One of the good things about Blue Stilton, Resnick was thinking, ripe enough it had a flavor that would survive no matter the company. This particular piece, the last of a chunk he had brought back from the market the other side of Christmas, he mashed down into a slice of dark rye bread before layering it with narrow strips of sun-dried tomato, half a dozen circles of pepper salami, a piece of ham, a handful of black olives cut into halves; a second slice of bread he rubbed with garlic before buttering and setting it on top. There were tomatoes in the salad box, a nub of cucumber, several ailing radishes, the last of an iceberg lettuce which he shredded with a knife. Somehow he’d allowed his stock of Czech Budweiser to run out, but near the back of the fridge he knew was a Worthington’s White Shield in its new-shaped bottle. In fact, there were two.

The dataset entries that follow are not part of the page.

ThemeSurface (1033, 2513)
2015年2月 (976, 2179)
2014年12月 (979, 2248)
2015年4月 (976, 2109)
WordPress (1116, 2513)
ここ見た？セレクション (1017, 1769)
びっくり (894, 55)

Of course, he had still not bought the CD player and the Billie Holiday box set sat on the living-room mantelpiece gathering dust, an expensive rebuke. Resnick placed his sandwich on the table near his chair, watchful that one of the more adventurous cats, Dizzy or Miles, didn’t jump up and start nibbling round the edges. He pulled one of his favorites, the Clifford Brown Memorial album, from the crowded shelf and slipped it from its battered sleeve. Music playing, he poured his beer, careful not to let the sediment slip down into the glass. Half of the sandwich he lifted towards his mouth with both hands, catching the oil from the sun-dried tomatoes on his tongue.

The Penguin Guide to Jazz was proving good reading, fine for dipping into, interesting as much for who was left out as who was included. Branford, Ellis, and Wynton Marsalis, but not Delfeayo. Endless sections devoted to European avant-gardists who recorded hard-to-get cassettes in Scandinavia, but no room for Tim Whitehead, whose quartet Resnick had seen recently in Birmingham, nor the altoist Ed Silver, so much a part of the early British bop scene and Resnick’s friend.

Resnick set down the book and reached for his glass. A couple of years back, he had talked Ed Silver out of severing his own foot from his body with an ax, taken him into his home, and kept him company long into a succession of nights. Resnick listening to Silver’s reminiscences about gigs he had played, recordings he had made, promoters and agents who had cheated him out of what was rightly his. The day, speechless, he came face to face with Charlie Parker in New York; the night he almost sat in with Coltrane. All the while easing him off the booze, encouraging him to regain a grip on his life.